Blog de Viasur Andalucía

Historias y noticias de El Valle

El jueves pasado, 16 de Julio, fue el día de Nuestra Señora del Carmen, un día de celebración a nivel nacional. Muchos pueblos y ciudades hacen de este día la fiesta mayor o llevan a cabo romerías y actos especiales.

Luisa encendiendo la bengala durante la cena, en el Restaurante el Peñón
Luisa encendiendo la bengala durante la cena, en el Restaurante el Peñón

En las zonas de costa, este día se hace aún más especial, porque la Virgen del Carmen es la patrona de los marineros. En Salobreña y Motril (a tan sólo 20 minutos del Valle de Lecrín) todos los barcos salen al anochecer y dan un paseo desde una playa a otra con la Virgen; durante todo el trayecto van tirando cohetes y bengalas. Y a medianoche se termina con el espectacular castillo de fuego desde la playa, con la luz de colores reflejandose en el agua.

A nosotros que nos queda tan cerca, y teniendo en cuenta que la encargada de la empresa es Carmen, siempre nos acercamos hasta la costa para celebrarlo. Este año nos fuimos a Salobreña, a ver los barcos con la Virgen y a cenar en buena compañía. Estuvimos en un restaurante muy auténtico, el Peñón,  justo al borde del mar, enclavado literalmente en el peñón que protege la playa. Su especialidad son los espetos de sardinas, técnica de asar este pescado a la leña ensartado en cañas, un plato típico de la Costa del Sol. También hacen muy bien la paella. Y sobre todo, tienen muy buen vino. Vaya, que nos pusimos finos! Durante la cena, hubo un momento especial: se apagaron todas las luces y todas las mesas se iluminaron con las bengalas que nos habían dado al sentarnos, junto con todos los barcos en el agua y la Virgen presidiendolo todo.

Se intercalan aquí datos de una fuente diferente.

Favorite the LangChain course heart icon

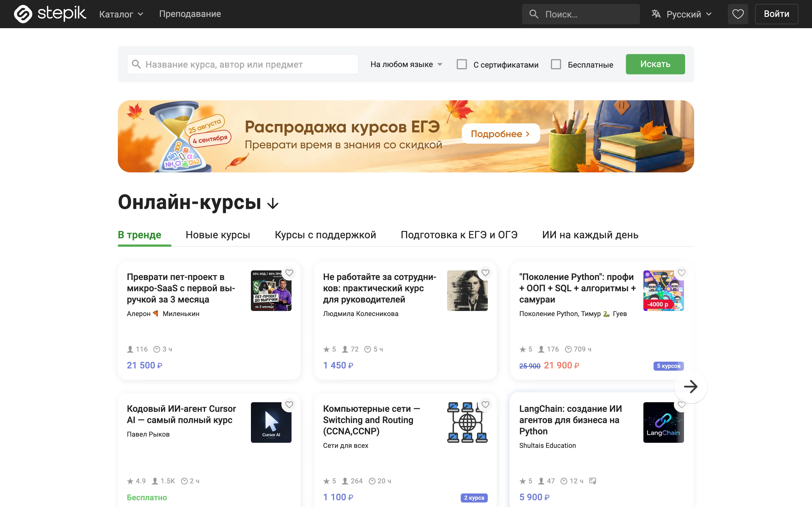coord(681,405)
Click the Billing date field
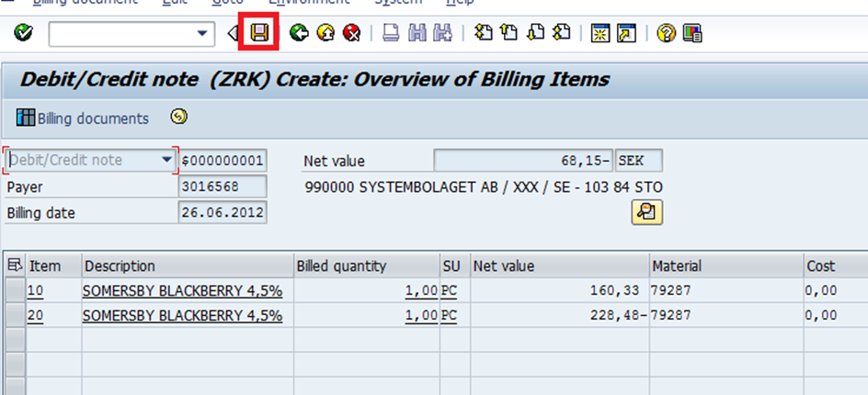The width and height of the screenshot is (868, 395). coord(223,213)
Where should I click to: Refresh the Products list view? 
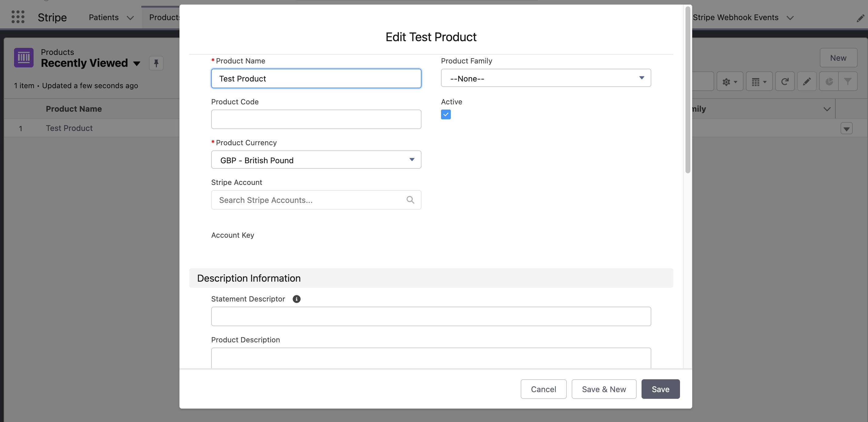784,82
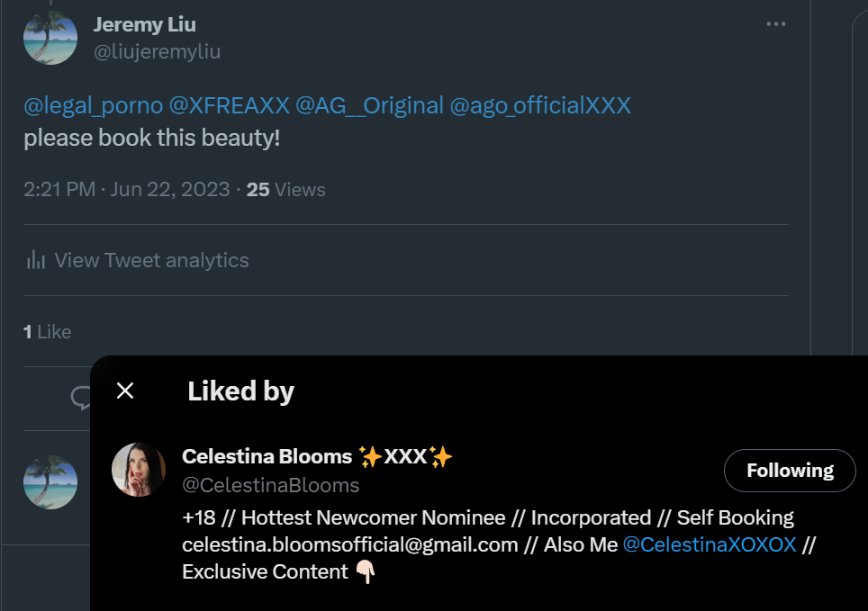The image size is (868, 611).
Task: Open the three-dot More menu on the tweet
Action: tap(775, 24)
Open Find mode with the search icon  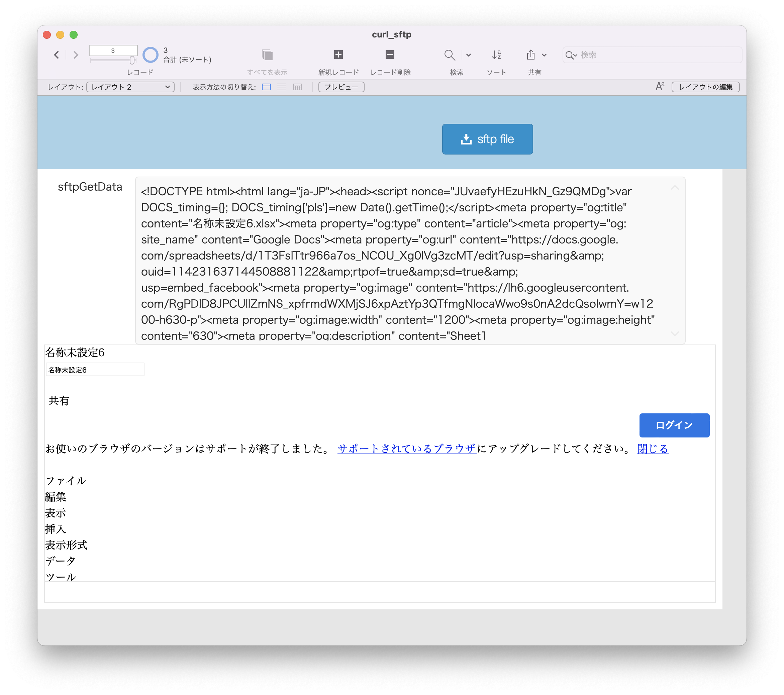[x=450, y=55]
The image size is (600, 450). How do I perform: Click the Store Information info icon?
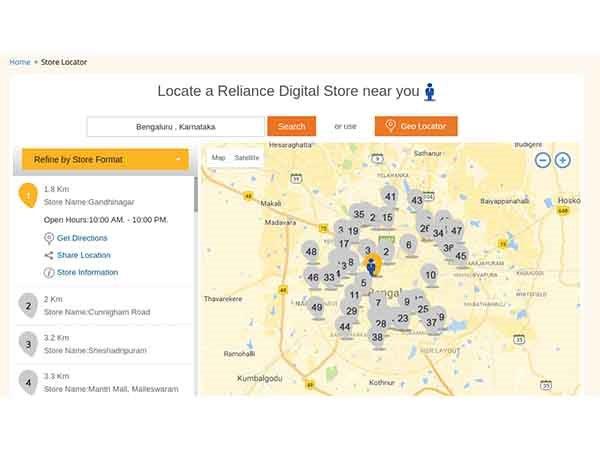(x=49, y=272)

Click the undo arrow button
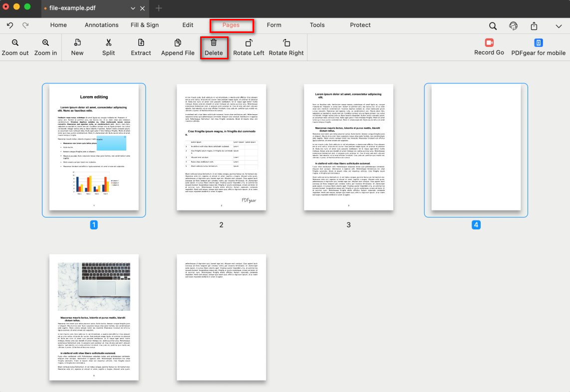pyautogui.click(x=10, y=25)
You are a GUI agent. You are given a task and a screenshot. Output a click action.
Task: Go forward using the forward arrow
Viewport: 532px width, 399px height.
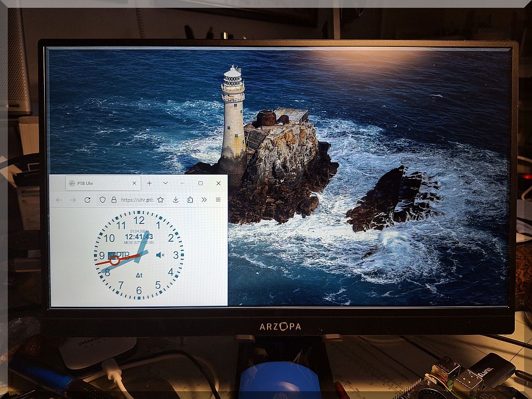(73, 200)
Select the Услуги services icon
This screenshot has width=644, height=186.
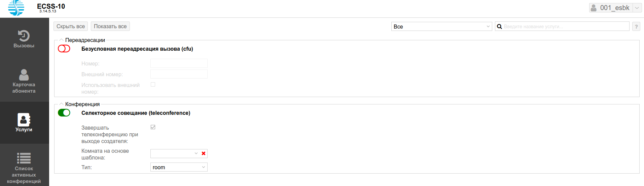click(x=24, y=120)
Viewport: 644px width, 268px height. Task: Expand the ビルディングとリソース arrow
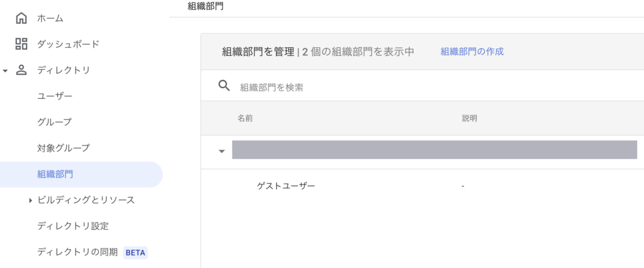click(30, 201)

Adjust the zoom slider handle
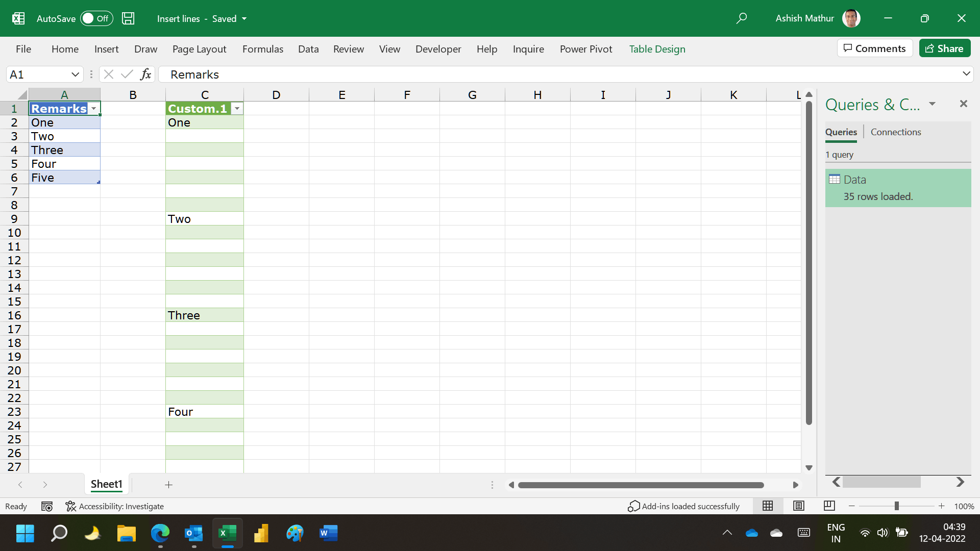pos(896,506)
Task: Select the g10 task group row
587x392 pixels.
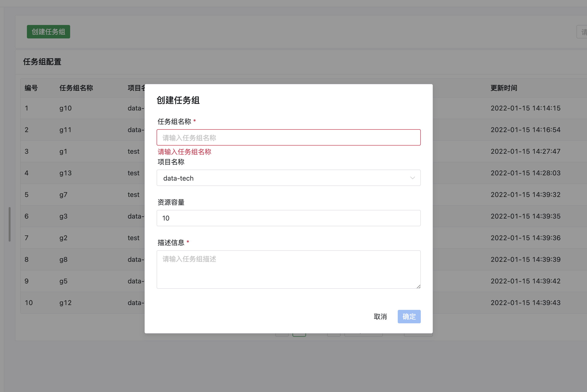Action: 66,108
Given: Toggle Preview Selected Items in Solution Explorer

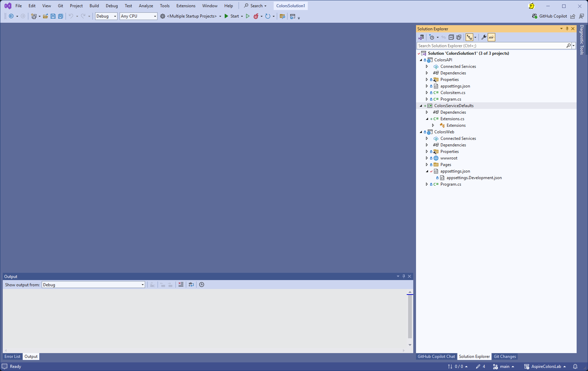Looking at the screenshot, I should pyautogui.click(x=491, y=37).
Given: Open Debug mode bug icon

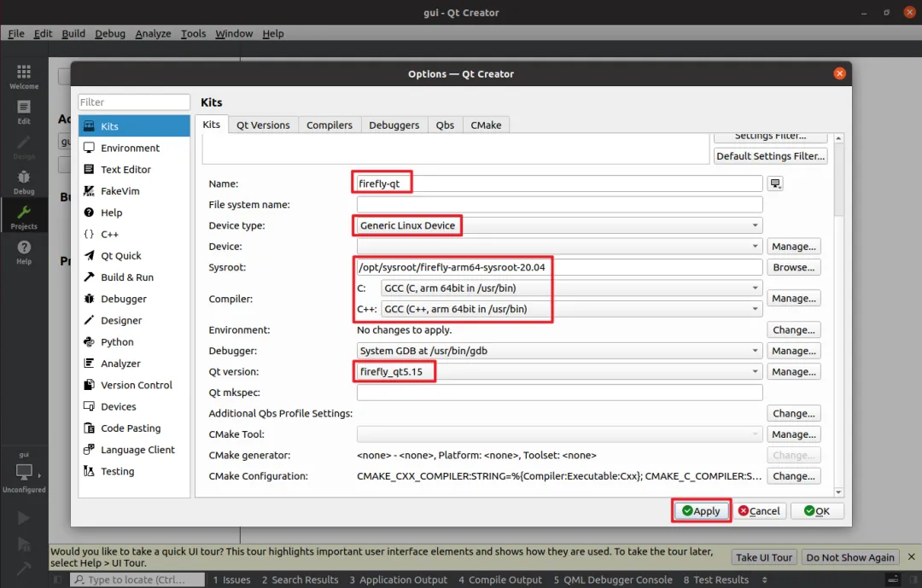Looking at the screenshot, I should pos(24,183).
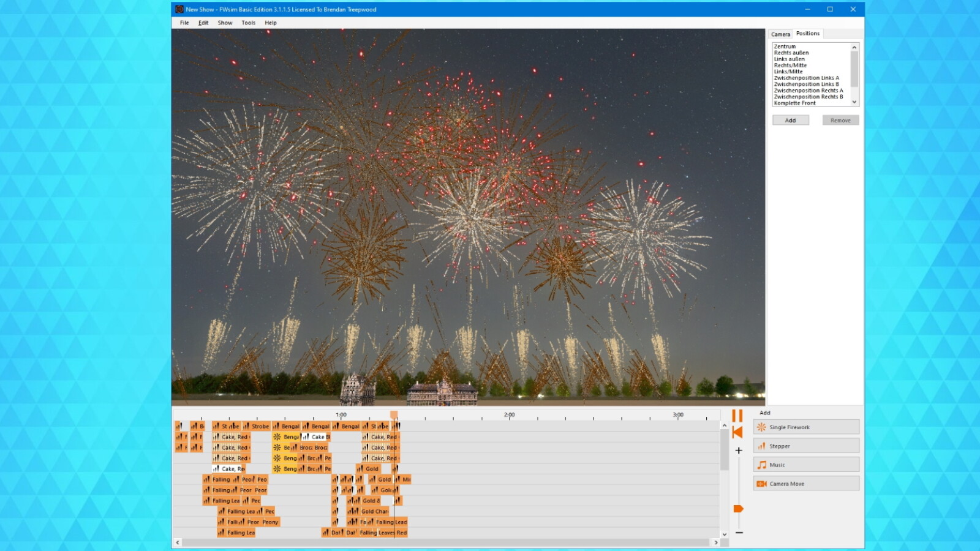Zoom out of the timeline with the minus icon

pyautogui.click(x=738, y=533)
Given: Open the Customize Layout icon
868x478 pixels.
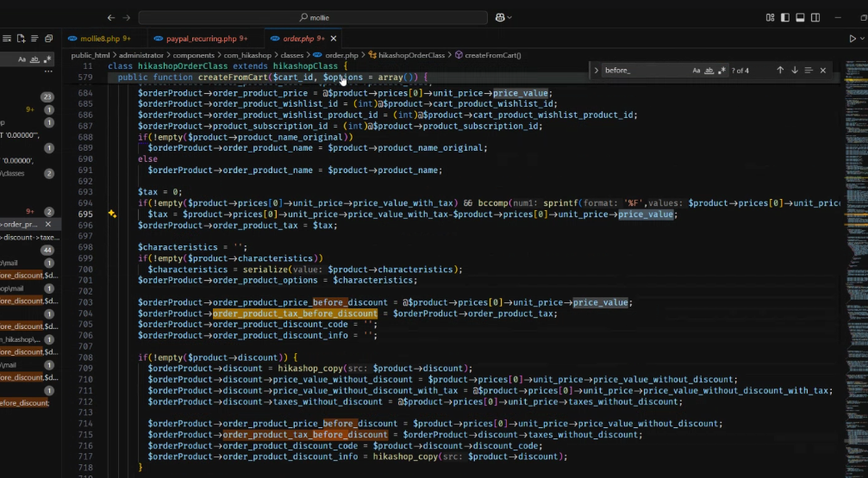Looking at the screenshot, I should 770,17.
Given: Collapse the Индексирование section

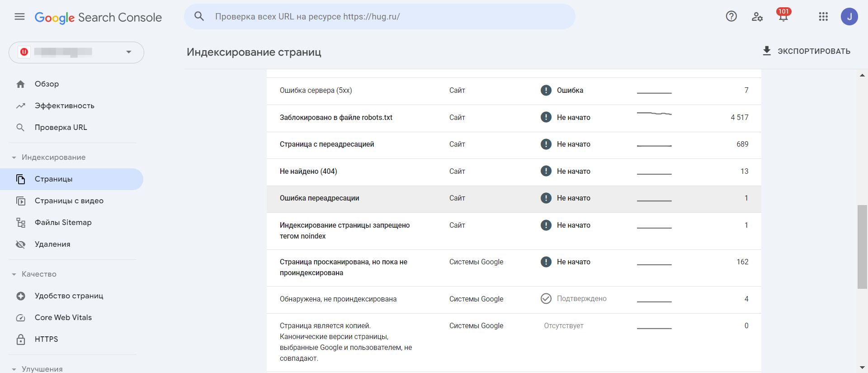Looking at the screenshot, I should pos(14,158).
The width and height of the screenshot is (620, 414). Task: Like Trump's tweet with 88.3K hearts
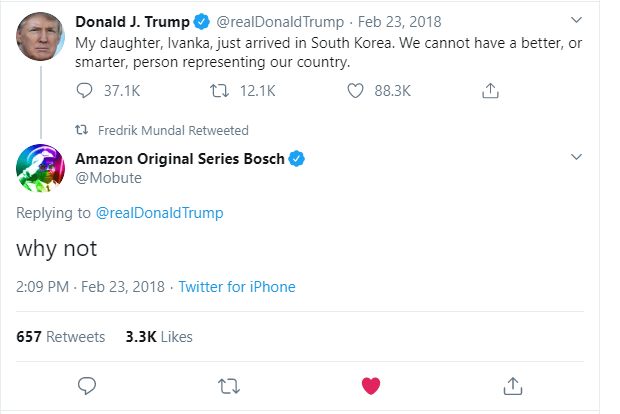click(x=355, y=91)
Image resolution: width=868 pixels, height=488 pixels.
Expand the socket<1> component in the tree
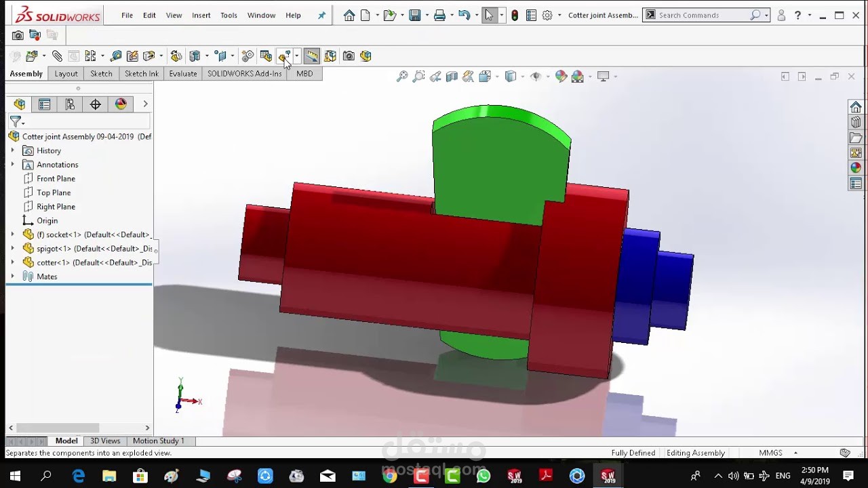tap(12, 234)
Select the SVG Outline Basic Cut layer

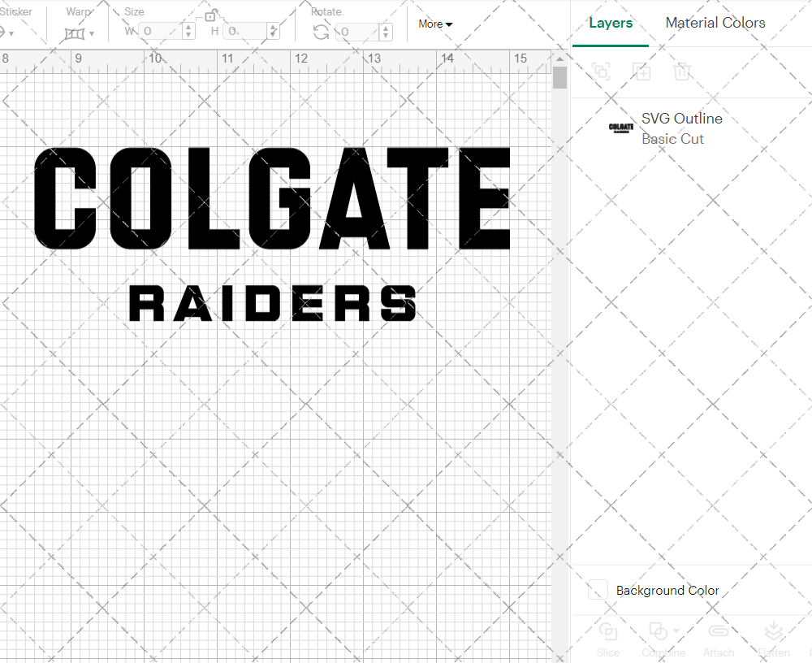click(x=682, y=128)
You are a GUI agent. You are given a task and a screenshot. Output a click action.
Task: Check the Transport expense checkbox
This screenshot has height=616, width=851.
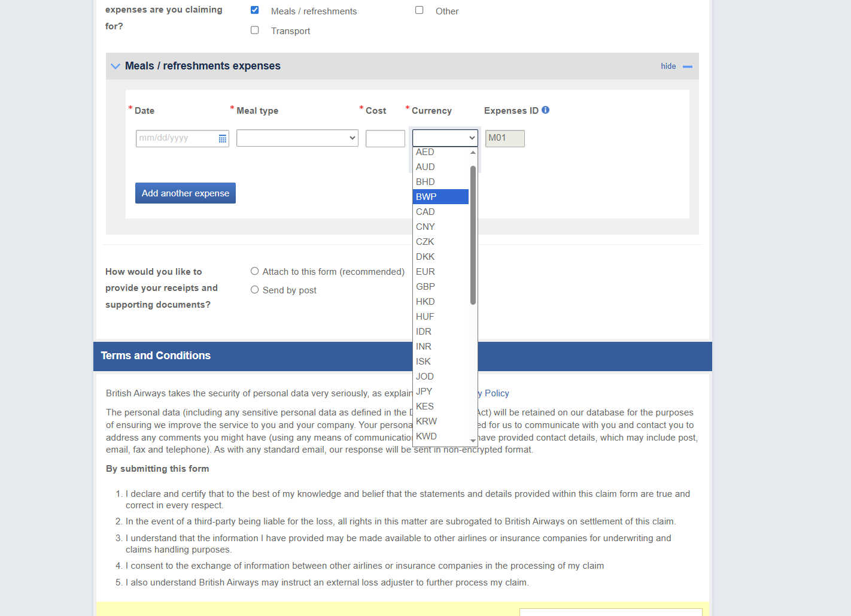[255, 31]
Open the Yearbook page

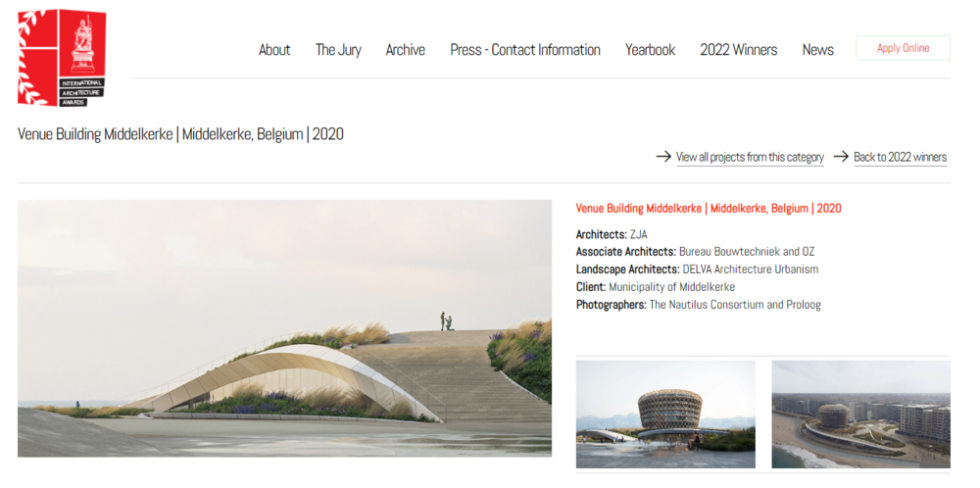pyautogui.click(x=650, y=50)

Dani "Dalí" y la vendedora ambulante
Dani “Dalí” y la vendedora ambulante

Luego, al final de la cena apareció una vendedora ambulante, de origen africano, con una bandeja en la cabeza y que hablaba un montón de idiomas, muy simpática, la verdad. Y aprovenchandose ella de nuestro estado después del vino y el cava, consiguió venderle un anillo a Luisa que finalmente le regaló a Carmen; pero la vendedora seguía intentándolo, y casi le vende un par de collares más a Luisa (a ella que no le gustaban nada) y terminó poniendole la bandeja en la cabeza de mi primo Dani, mientras él se creía Salvador Dali, toda una imagen!

En fin, que la noche fue divertida, especial y diferente. Y nos lo pasamos muy bien celebrando El Carmen.